*** SUPPLIED RECORDS ***
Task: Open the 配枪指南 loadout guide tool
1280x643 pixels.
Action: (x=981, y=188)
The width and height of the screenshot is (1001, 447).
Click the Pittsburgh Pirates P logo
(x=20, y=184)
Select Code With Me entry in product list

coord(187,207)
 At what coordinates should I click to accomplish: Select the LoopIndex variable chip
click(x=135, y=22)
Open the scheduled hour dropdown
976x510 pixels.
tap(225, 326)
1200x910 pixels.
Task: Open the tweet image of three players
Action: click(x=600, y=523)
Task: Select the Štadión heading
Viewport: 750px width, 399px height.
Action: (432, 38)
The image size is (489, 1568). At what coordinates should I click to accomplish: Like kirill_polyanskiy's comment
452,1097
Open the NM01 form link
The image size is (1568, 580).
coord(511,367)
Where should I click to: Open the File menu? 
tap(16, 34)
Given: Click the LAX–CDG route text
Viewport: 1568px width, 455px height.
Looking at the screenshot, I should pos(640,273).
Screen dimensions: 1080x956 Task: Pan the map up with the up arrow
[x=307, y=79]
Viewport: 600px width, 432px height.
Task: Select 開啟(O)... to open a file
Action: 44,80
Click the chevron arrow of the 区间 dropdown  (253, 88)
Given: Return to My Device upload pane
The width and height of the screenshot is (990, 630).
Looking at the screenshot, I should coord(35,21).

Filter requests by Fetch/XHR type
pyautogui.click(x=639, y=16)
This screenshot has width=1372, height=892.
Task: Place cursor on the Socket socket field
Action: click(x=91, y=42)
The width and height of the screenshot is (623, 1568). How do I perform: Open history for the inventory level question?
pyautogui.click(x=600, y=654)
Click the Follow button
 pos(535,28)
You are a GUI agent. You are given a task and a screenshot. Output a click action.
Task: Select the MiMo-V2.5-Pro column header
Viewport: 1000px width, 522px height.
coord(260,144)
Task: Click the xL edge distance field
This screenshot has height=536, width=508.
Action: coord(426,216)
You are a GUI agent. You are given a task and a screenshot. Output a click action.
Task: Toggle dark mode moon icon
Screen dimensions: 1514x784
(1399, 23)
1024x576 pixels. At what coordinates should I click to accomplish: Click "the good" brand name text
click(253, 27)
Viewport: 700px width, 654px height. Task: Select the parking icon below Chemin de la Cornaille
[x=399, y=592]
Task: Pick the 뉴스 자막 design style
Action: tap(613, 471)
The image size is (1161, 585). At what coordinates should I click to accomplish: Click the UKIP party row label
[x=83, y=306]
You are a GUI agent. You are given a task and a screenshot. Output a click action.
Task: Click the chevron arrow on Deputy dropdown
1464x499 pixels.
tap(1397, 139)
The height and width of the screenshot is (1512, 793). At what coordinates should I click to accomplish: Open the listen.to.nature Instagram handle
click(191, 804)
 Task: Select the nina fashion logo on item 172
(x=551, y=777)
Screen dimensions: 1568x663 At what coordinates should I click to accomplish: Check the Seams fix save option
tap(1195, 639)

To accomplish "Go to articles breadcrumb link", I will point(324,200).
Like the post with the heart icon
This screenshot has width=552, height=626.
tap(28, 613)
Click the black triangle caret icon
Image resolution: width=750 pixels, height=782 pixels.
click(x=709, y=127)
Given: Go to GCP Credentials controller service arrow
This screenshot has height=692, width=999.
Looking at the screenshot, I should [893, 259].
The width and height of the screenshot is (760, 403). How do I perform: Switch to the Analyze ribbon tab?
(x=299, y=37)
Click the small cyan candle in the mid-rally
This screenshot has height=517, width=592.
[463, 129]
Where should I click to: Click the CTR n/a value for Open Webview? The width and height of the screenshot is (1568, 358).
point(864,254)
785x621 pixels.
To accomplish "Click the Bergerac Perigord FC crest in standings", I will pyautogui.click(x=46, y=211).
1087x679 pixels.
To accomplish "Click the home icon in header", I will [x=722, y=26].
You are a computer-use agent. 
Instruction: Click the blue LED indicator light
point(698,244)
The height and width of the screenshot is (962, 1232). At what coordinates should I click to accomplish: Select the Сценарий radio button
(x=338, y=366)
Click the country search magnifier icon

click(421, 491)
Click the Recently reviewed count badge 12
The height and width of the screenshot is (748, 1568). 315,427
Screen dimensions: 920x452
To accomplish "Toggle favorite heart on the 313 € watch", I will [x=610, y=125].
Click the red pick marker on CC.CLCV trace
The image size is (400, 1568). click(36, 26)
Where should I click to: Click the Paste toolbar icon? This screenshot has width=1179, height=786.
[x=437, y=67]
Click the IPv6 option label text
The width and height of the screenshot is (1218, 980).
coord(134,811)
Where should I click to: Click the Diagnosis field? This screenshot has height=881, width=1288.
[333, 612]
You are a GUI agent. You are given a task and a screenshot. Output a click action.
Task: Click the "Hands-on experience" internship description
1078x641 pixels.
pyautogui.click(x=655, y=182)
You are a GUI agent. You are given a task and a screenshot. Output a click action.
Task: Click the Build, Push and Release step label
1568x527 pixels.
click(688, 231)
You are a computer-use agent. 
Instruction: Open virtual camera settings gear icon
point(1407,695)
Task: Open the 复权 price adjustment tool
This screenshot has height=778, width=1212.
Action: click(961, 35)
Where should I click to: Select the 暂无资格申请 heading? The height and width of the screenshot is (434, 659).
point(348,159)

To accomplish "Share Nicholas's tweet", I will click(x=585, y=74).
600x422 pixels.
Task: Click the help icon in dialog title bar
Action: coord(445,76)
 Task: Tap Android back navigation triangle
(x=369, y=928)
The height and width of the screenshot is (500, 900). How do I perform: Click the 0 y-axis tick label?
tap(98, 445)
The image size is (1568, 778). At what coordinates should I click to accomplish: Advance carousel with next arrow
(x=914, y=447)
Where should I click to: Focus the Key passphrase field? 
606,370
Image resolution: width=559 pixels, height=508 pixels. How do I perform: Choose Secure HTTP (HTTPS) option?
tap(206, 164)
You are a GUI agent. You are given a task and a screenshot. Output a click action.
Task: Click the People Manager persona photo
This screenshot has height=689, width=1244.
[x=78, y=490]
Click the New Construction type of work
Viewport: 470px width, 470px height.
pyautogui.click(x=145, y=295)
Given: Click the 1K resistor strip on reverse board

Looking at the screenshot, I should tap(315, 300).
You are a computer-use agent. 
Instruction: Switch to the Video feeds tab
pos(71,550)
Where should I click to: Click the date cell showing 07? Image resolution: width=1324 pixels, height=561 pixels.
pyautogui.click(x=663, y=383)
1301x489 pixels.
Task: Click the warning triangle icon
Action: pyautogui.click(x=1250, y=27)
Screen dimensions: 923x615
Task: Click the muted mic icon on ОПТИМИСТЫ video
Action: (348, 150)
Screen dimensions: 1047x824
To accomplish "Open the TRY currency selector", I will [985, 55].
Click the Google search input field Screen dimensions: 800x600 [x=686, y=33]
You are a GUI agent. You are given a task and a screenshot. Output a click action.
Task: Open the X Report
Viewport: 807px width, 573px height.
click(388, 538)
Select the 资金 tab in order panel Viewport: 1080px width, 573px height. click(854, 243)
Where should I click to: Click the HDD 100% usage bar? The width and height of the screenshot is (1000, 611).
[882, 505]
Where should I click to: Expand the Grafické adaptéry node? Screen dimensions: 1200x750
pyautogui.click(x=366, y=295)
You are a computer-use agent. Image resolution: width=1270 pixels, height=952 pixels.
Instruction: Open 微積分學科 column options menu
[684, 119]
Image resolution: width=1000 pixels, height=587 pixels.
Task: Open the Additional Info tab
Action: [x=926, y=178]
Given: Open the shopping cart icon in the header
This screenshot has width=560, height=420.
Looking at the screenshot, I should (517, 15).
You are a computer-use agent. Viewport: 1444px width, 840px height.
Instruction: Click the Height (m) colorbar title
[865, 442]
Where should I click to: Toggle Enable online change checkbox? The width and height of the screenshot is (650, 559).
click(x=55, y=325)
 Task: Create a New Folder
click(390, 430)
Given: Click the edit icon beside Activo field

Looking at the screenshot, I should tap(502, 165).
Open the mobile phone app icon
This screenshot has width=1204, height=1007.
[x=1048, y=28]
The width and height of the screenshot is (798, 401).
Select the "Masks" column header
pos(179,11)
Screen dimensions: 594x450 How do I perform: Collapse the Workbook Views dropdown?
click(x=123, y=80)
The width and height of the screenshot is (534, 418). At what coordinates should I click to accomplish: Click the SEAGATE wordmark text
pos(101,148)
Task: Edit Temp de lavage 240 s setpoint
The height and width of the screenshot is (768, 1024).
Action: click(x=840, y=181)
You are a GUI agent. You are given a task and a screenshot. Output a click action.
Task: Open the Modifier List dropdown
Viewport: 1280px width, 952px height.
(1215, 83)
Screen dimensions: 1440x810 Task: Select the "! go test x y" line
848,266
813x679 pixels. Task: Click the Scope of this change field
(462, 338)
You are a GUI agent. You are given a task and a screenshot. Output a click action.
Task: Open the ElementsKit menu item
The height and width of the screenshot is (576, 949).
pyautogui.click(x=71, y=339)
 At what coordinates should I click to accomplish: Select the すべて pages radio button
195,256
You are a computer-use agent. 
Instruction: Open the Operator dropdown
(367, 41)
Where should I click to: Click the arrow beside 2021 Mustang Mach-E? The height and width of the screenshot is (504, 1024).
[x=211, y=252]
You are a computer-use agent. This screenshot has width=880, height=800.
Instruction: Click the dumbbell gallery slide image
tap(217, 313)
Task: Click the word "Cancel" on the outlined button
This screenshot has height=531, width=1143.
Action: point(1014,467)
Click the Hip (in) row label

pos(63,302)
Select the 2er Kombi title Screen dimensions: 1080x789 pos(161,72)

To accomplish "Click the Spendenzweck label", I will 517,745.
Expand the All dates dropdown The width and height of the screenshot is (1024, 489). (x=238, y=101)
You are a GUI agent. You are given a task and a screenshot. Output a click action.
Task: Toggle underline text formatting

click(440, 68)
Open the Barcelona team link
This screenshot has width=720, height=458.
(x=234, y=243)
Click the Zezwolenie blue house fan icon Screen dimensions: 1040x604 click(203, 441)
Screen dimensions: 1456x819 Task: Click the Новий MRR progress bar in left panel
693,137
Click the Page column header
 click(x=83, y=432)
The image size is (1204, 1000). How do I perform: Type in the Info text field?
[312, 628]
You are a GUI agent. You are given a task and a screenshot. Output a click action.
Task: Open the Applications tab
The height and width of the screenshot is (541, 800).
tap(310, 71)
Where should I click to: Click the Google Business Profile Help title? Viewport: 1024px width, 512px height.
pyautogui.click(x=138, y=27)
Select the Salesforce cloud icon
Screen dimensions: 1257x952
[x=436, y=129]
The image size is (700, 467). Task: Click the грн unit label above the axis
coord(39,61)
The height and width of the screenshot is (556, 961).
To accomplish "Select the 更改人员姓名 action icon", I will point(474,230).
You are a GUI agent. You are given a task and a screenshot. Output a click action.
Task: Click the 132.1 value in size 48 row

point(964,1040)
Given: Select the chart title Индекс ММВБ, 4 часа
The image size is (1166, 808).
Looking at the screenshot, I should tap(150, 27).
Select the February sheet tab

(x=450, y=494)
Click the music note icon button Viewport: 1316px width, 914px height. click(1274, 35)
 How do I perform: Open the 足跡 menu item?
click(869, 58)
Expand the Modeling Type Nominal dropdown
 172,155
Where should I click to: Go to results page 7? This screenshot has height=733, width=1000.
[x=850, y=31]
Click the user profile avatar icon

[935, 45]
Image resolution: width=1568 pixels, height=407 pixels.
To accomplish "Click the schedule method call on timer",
*** End of SUPPLIED RECORDS ***
◆ **ABOUT THIS TASK**: Return exactly the opening lines of the listing above, ending with the line that has "Click the chevron arrow of".

◆ **TASK RESULT**:
Task: Open the 配枪指南 loadout guide tool
1280x643 pixels.
Action: (x=981, y=188)
The width and height of the screenshot is (1001, 447).
Click the Pittsburgh Pirates P logo
(x=20, y=184)
Select Code With Me entry in product list

coord(187,207)
 At what coordinates should I click to accomplish: Select the LoopIndex variable chip
click(x=135, y=22)
Open the scheduled hour dropdown
976x510 pixels.
tap(225, 326)
1200x910 pixels.
Task: Open the tweet image of three players
Action: click(x=600, y=523)
Task: Select the Štadión heading
Viewport: 750px width, 399px height.
Action: (432, 38)
The image size is (489, 1568). At what coordinates should I click to accomplish: Like kirill_polyanskiy's comment
452,1097
Open the NM01 form link
The image size is (1568, 580).
coord(511,367)
Where should I click to: Open the File menu? 
tap(16, 34)
Given: Click the LAX–CDG route text
Viewport: 1568px width, 455px height.
Looking at the screenshot, I should pos(640,273).
Screen dimensions: 1080x956 Task: Pan the map up with the up arrow
[x=307, y=79]
Viewport: 600px width, 432px height.
Task: Select 開啟(O)... to open a file
Action: 44,80
Click the chevron arrow of the 区间 dropdown  (253, 88)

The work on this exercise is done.